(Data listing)
** start **

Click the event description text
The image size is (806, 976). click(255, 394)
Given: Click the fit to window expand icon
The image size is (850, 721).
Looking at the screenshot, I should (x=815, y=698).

** end **

(TASK OBJECTIVE)
Output these lines again, unchanged, from first to last.

(ANSWER TO THE EXERCISE)
Click the event description text
The image size is (806, 976). click(255, 394)
Given: Click the fit to window expand icon
The image size is (850, 721).
Looking at the screenshot, I should (x=815, y=698).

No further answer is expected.